Follow-up to #11271, #11385 and #11393 (cc @Engil, @kayceesrk).

Targets 5.1 (does not seem to fix important bugs). Details in the individual commit logs. Can you please have a look at the commit that removes dead code, in case this was unintended and hides a bug? I also added a FIXME regarding a behaviour from old systhreads that is not yet implemented in multicore (see comments below).

This PR lives on top of #11393, so only the 5 topmost commits belong to it.

No change entry needed.

gadmm · 2022-07-03T21:23:09Z

I have rebased on top of #11393, so keep in mind that only the 5 topmost commits belong to this PR.

gadmm · 2022-07-03T21:24:09Z

otherlibs/systhreads/st_stubs.c


+/* Cleanup the thread machinery when the runtime is shut down. Joining the tick
+   thread take 25ms on average / 50ms in the worst case, so we don't do it on
+   program exit. (FIXME) */


I restored this comment from old systhreads. However, this behaviour does not seem implemented yet in multicore.

gadmm · 2022-07-06T17:26:11Z

I rebased on top of #11385 and added some new minor fixes and clarifications. It still only contains less important fixes targeting 5.1. For clarity I convert it as a draft, we should review it when earlier PRs have been merged.

I added some more FIXMEs that I think are worth looking into.

(of course a round of precheck is welcome)

gasche · 2022-07-10T14:55:31Z

In case anyone wonders (I just did), the current "PR path" appears to be:

already merged:
next to review:
- Simplifications and fixes to multicore systhreads implementation (2/3) #11385
further PRs:
- Simplifications and fixes to multicore systhreads implementation (3/3) #11386 (the present PR)

gadmm · 2023-01-27T20:59:54Z

This should be rebased and made ready for review. While adapting to the new way systhread is initialized on every thread, I stumbled into a rabbit hole regarding error handling inside Domain.spawn and found other bugs with signals. I am not yet sure how to go about it, I just wanted to post an update.

gadmm · 2023-03-06T15:49:18Z

I have rebased on top of trunk. This could do with a round of review. Instructions for reviewers:

This is best reviewed commit-per-commit, with the help of additional detail in each commit log.
If someone knows systhread well, please review that commit "Remove dead code" does not reveal a regression in functionality compared to OCaml 4 (code that became dead for wrong reasons).
A few FIXMEs are added, coming from my review of the OCaml 5 systhread implem. and are about possible regressions wrt.
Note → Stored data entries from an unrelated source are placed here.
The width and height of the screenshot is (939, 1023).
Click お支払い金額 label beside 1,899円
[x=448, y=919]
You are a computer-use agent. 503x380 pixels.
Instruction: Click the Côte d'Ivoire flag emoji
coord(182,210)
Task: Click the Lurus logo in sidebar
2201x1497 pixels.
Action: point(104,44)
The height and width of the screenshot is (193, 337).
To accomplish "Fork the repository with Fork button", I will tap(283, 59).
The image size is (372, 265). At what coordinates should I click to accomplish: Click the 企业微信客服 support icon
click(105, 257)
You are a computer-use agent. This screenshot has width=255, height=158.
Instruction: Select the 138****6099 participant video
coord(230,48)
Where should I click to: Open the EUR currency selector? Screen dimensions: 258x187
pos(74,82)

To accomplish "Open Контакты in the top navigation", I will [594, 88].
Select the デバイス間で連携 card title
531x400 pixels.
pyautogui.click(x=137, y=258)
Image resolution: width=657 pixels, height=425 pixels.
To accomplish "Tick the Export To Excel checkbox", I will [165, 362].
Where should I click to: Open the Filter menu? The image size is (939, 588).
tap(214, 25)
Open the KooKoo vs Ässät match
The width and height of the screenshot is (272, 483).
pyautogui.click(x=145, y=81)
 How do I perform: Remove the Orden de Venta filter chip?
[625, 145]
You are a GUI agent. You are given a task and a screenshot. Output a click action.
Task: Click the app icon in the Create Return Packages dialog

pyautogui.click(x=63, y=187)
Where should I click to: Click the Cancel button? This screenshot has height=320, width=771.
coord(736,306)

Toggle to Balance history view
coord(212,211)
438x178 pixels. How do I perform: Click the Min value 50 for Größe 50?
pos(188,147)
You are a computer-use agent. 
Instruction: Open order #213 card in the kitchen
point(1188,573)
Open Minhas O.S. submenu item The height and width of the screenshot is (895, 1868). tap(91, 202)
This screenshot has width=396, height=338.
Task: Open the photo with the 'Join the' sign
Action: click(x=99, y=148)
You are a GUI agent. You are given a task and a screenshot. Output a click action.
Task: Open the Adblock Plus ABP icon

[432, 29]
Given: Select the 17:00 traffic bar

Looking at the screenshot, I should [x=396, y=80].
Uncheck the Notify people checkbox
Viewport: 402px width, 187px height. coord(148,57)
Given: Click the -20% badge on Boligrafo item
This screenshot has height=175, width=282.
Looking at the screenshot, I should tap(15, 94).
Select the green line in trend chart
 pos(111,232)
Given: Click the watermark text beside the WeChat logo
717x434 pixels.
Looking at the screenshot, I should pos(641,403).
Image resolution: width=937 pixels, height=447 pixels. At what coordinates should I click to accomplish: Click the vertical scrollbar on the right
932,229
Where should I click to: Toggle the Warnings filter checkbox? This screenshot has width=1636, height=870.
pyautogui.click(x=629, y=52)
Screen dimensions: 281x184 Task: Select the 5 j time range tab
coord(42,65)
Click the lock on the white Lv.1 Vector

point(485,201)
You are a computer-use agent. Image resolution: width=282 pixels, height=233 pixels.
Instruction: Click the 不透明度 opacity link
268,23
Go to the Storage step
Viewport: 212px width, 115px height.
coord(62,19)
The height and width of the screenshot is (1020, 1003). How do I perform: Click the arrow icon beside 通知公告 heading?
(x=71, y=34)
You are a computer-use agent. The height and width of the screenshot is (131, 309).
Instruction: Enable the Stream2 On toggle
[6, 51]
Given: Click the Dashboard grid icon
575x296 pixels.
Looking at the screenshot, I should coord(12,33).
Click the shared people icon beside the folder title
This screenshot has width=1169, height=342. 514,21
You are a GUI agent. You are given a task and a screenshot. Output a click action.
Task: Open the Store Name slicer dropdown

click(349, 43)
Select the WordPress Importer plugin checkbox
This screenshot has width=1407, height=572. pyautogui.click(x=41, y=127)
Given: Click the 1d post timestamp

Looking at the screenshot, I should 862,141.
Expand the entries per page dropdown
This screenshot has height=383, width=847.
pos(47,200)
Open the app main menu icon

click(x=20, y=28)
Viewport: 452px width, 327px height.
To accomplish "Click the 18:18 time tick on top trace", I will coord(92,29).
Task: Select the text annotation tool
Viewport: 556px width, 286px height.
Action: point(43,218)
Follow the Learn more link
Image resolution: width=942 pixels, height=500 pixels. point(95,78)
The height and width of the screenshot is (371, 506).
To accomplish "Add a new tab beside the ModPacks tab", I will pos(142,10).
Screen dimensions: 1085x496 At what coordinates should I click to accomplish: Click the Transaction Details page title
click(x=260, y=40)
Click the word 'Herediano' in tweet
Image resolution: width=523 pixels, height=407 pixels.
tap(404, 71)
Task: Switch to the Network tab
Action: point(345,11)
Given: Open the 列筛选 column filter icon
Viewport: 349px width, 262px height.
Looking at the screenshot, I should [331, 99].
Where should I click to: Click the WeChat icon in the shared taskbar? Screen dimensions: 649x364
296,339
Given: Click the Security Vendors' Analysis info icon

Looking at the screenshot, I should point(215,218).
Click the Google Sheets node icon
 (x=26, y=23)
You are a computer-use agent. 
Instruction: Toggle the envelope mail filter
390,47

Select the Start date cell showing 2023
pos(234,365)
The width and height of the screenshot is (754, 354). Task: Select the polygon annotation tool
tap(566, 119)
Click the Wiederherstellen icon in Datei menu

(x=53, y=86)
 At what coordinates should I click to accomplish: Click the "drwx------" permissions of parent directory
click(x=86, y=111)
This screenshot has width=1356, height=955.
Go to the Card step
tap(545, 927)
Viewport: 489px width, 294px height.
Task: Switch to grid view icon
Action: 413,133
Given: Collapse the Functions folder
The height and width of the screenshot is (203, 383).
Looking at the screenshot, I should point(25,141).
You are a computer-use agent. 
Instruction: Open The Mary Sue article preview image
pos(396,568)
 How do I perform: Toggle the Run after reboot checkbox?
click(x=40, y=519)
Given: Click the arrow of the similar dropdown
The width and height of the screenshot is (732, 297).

OCaml 4. I do not intend or expect to have to fix these FIXMEs in this PR.
- Some FIXME concern possible changes/regressions wrt. the "best effort" to support fork on a single domain.
- One FIXME is about the delay for joining the tick threads on shutdown (25ms on average). On OCaml 4 there was no wait. When reviewing the code, it appeared to me that a solution could be to interrupt the sleep system call in the tick thread using the self-pipe trick with pselect (edit: or simply using pthread_cond_timedwait).
One FIXME is added to avoid delaying this PR further: the FIXME in domain_thread_func is about proper error handling inside domain initialization. Domain initialization was moved from OCaml to C code at the end of 5.0 development, which has created new issues. Errors during domain initialization should be converted into exceptions; currently this probably crashes or deadlocks. As said in my previous comment, fixing this has revealed to be a bit of a rabbit hole, it is doable but is better done separately in order to make progress on this PR. However, reviewers are free to disagree and refuse the addition of a FIXME comment in the code (in which case we can discuss solutions here).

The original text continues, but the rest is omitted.